Liputan6.com, Jakarta Rumah kontrakan di Jalan Taman Surya 2 B3 Nomor 6 Kelurahan Pegadungan, Kecamatan Kalideres, Jakarta Barat, digerebek jajaran Direktorat Tindak Pidana Narkoba Bareskrim Polri. Ternyata rumah ini digunakan untuk memproduksi salep palsu.
Kasubdit III Direktorat Nakoba Bareskrim Komisaris Besar Hendri Marpaung mengatakan, dari penggerebekan tersebut pihaknya menangkap tiga tersangka, yakni YA alias Jay, UH alias Alex, dan DJ alias Atik. Mereka diduga sudah dua tahun menjalankan bisnis haramnya.
Advertisement
"Dipasarkan kurang lebih antara 1-2 tahun," kata Hendri di lokasi penggerebekan, Jakarta Barat, Kamis (6/4/2017).
Ketiga pelaku diduga mengabaikan izin dari Badan Pengawas Obat dan Makanan (BPOM) dan Kementerian Kesehatan dalam memproduksi salep. Bahkan, mereka diduga memalsukan kemasan dan stiker merek salep tertentu.
"Tidak ada BPOM, tidak ada surat edarnya tidak ada izin produksinya.
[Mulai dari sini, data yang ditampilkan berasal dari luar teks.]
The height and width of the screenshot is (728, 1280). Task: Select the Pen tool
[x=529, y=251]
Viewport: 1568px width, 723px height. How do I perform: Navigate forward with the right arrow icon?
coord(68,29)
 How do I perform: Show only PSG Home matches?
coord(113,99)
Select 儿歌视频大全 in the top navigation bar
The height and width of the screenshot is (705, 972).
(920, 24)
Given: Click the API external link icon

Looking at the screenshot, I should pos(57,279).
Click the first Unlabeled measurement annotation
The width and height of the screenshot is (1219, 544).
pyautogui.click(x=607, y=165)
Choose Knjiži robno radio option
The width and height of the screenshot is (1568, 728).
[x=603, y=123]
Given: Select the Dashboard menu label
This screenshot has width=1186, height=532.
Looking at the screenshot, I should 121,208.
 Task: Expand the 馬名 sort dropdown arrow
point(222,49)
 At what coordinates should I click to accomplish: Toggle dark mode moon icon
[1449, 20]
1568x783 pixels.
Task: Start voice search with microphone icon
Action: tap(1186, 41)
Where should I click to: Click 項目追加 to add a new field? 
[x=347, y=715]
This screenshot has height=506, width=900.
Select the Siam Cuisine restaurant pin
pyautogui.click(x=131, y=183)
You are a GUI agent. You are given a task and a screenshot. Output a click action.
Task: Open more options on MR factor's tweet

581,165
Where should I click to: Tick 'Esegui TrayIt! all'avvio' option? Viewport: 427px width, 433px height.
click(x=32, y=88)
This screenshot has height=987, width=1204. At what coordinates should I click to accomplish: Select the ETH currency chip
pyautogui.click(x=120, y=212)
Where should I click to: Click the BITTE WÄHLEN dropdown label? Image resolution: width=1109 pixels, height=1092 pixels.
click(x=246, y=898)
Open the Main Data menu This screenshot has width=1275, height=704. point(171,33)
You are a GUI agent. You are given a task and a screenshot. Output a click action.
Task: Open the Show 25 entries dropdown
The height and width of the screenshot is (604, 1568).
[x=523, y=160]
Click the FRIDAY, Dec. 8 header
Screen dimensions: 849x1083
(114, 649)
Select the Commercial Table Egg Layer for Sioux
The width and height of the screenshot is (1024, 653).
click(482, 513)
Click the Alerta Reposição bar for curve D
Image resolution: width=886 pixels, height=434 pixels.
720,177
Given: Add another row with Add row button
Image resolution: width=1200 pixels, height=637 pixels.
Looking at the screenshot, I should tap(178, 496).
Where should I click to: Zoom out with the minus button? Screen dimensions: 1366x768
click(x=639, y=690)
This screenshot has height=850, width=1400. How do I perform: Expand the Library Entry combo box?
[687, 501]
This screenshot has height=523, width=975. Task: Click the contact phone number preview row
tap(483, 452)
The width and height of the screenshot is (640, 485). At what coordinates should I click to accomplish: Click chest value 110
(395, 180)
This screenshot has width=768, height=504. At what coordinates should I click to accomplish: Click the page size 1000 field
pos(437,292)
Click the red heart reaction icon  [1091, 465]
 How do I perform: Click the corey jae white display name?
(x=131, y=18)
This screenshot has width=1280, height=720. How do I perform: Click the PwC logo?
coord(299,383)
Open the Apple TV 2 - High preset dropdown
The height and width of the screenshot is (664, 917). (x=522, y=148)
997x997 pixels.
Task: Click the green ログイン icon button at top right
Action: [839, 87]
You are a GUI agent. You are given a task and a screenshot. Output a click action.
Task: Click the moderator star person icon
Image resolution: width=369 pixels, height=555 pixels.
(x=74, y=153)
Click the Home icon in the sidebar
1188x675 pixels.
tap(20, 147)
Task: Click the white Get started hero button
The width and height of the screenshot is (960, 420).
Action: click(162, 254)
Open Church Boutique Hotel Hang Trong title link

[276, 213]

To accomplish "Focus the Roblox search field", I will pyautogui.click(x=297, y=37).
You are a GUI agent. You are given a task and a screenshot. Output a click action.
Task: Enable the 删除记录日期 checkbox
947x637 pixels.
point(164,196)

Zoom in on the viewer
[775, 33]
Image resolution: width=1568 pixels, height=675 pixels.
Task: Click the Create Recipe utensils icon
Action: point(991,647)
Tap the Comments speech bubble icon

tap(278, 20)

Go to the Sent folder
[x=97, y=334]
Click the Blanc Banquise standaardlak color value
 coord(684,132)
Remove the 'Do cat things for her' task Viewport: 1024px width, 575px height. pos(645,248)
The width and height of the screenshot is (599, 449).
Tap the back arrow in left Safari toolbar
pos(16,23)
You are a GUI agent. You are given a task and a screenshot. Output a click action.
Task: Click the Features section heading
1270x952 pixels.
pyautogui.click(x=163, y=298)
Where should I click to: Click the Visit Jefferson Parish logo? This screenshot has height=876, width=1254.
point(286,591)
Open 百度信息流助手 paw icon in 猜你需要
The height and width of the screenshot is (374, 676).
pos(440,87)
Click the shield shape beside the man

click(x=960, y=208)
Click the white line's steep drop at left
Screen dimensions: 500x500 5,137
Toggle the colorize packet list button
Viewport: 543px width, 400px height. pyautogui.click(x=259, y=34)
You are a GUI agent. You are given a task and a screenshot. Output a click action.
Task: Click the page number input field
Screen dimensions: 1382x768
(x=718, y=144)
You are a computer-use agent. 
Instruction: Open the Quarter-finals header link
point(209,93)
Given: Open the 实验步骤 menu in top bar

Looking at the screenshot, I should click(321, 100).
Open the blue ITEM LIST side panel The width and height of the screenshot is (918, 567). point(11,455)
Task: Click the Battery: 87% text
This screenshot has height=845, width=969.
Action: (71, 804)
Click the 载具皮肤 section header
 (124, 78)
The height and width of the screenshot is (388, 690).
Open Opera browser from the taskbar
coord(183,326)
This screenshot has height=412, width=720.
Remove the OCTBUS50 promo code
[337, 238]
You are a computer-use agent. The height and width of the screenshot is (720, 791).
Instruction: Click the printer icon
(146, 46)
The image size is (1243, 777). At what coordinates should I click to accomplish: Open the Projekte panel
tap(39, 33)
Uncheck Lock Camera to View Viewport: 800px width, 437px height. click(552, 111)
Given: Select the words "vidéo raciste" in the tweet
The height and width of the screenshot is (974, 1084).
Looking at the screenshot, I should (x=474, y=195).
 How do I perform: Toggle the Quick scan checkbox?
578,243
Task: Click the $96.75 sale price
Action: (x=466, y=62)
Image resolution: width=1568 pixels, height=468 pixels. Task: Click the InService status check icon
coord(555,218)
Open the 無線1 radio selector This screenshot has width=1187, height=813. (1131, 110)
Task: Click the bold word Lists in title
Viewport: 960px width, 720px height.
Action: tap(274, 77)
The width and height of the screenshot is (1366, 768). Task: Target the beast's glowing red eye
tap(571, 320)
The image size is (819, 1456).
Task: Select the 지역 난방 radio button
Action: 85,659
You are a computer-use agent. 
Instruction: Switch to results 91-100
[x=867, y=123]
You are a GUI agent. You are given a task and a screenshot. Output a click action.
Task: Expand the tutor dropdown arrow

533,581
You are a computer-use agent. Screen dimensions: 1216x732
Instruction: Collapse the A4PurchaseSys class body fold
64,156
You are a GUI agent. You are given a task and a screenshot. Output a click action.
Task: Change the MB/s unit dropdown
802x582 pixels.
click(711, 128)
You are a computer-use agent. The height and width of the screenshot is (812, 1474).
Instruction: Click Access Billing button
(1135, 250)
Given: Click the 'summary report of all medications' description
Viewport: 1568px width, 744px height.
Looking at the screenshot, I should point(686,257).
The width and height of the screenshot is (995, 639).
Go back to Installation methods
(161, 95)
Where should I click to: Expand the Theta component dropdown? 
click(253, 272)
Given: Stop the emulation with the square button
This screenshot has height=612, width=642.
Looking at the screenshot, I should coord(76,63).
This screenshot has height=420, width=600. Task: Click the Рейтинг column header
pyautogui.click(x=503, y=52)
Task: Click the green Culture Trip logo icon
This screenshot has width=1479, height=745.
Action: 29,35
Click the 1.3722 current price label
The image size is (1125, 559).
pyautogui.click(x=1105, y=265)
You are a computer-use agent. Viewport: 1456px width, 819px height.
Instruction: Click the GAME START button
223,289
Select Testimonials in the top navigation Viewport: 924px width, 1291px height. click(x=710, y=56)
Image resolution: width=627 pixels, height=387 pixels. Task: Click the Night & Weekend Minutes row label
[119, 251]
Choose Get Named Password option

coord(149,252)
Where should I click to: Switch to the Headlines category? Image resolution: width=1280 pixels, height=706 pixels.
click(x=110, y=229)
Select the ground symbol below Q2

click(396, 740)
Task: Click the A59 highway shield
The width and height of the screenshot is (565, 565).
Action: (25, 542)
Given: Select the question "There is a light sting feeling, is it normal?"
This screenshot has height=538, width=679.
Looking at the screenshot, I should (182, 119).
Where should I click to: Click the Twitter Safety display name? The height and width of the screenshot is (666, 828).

Lagi pula kan pabrik aslinya ada di Bekasi," kata Hendri.
Penyidik Direktorat Narkoba Bareskrim Polri menggerebek rumah kontrakan di Jalan Taman Surya 2 B3 No 6 Kelurahan Pegadungan, Kecamatan Kalideres, Jakarta Barat. Rumah itu digunakan sebagai tempat pembuatan salep palsu.
Kepala Bagian Penerangan Umum Divisi Humas Polri Kombes Pol Martinus Sitompul mengatakan, penggerebekan dilakukan pada Kamis 6 April 2017. Dari penggerebekan ini, polisi menyita puluhan ribu lusin salep yang telah dipalsukan.
"Dua puluh ribu lusin produk jadi," ujar Martinus dalam keterangan tertulisnya, Kamis (6/4/2017).
Polisi juga mengamankan barang bukti lainnya yang diduga digunakan untuk membuat salep palsu. Di antaranya satu karung sulfur powder atau belerang, satu dus kamper, satu peel menthol, dua botol cairan pewarna, satu dus hologram palsu salep, enam dus besar kemasan.
Selain itu, empat ikat kardus polos, enam dus besar berisi pot kosong salep, 18 karton kotak kemasan salep, dua mesin mikser, satu timbangan digital besar, tiga panci masak salep, satu set alat ikat kardus, satu kompresor angin.
Akibat kasus dugaan pemalsuan obat ini, pelaku terancam dijerat dengan Undang-Undang 39 Tahun 2009 tentang kesehatan Pasal 196 dan 197, jo UU 20 Tahun 2016 tentang merek, jo UU 8 Tahun 1999 tentang Perlindungan Konsumen.